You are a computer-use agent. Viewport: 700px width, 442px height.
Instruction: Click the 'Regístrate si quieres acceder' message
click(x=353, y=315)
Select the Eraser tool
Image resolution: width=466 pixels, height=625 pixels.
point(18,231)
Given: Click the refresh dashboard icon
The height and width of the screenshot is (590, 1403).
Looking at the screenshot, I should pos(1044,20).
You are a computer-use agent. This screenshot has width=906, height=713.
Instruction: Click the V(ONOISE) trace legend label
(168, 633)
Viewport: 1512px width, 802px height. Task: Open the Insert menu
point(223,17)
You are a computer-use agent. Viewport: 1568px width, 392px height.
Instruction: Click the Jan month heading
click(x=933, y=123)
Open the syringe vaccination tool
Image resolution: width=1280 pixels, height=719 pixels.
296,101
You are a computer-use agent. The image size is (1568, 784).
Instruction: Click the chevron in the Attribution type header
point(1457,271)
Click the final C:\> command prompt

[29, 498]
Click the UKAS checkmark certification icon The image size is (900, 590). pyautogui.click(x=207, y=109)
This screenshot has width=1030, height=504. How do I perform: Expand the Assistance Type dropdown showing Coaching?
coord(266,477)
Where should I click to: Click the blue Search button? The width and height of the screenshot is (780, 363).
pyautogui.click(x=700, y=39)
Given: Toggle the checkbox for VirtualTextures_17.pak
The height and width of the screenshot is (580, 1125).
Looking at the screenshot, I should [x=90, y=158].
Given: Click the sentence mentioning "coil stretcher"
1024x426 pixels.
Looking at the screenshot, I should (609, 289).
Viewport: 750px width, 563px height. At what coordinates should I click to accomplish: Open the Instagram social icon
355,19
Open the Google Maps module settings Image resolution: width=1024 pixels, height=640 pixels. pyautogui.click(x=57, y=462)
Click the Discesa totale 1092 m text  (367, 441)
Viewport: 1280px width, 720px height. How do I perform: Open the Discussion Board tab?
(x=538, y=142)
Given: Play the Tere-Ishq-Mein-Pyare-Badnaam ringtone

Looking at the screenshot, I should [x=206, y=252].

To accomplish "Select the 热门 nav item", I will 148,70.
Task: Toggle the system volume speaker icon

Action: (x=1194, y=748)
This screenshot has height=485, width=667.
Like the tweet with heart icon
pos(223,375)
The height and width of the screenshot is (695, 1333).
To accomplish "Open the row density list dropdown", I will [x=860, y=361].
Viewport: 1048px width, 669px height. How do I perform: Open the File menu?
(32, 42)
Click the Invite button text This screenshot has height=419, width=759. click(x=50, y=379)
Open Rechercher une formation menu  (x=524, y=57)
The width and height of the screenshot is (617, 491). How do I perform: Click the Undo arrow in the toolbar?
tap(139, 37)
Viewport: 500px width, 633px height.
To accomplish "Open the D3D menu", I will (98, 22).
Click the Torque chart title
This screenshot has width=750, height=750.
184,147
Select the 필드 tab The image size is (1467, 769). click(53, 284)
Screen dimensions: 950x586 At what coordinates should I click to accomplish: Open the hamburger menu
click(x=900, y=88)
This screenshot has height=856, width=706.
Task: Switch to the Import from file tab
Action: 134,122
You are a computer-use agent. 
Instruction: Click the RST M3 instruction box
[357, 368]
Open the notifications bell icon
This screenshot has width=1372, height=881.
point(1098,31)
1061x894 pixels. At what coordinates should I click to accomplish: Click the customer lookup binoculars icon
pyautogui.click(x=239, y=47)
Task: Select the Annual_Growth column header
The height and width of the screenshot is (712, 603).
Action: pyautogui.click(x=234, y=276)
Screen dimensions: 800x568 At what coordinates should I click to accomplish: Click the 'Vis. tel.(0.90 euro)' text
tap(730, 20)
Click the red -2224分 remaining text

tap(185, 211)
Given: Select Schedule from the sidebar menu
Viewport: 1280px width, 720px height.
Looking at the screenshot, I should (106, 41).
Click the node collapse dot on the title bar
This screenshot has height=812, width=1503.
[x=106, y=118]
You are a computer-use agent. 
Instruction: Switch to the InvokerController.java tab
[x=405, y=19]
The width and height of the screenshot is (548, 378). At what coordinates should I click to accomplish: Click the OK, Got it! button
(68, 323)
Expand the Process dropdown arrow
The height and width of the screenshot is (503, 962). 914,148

....

## Your objective
Using the records above, restate word for word the lines from the one with "Given: Click the refresh dashboard icon" through the one with "Click the UKAS", both included.

## Exercise result
Given: Click the refresh dashboard icon
The height and width of the screenshot is (590, 1403).
Looking at the screenshot, I should pos(1044,20).
You are a computer-use agent. This screenshot has width=906, height=713.
Instruction: Click the V(ONOISE) trace legend label
(168, 633)
Viewport: 1512px width, 802px height. Task: Open the Insert menu
point(223,17)
You are a computer-use agent. Viewport: 1568px width, 392px height.
Instruction: Click the Jan month heading
click(x=933, y=123)
Open the syringe vaccination tool
Image resolution: width=1280 pixels, height=719 pixels.
296,101
You are a computer-use agent. The image size is (1568, 784).
Instruction: Click the chevron in the Attribution type header
point(1457,271)
Click the final C:\> command prompt

[29, 498]
Click the UKAS checkmark certification icon The image size is (900, 590). pyautogui.click(x=207, y=109)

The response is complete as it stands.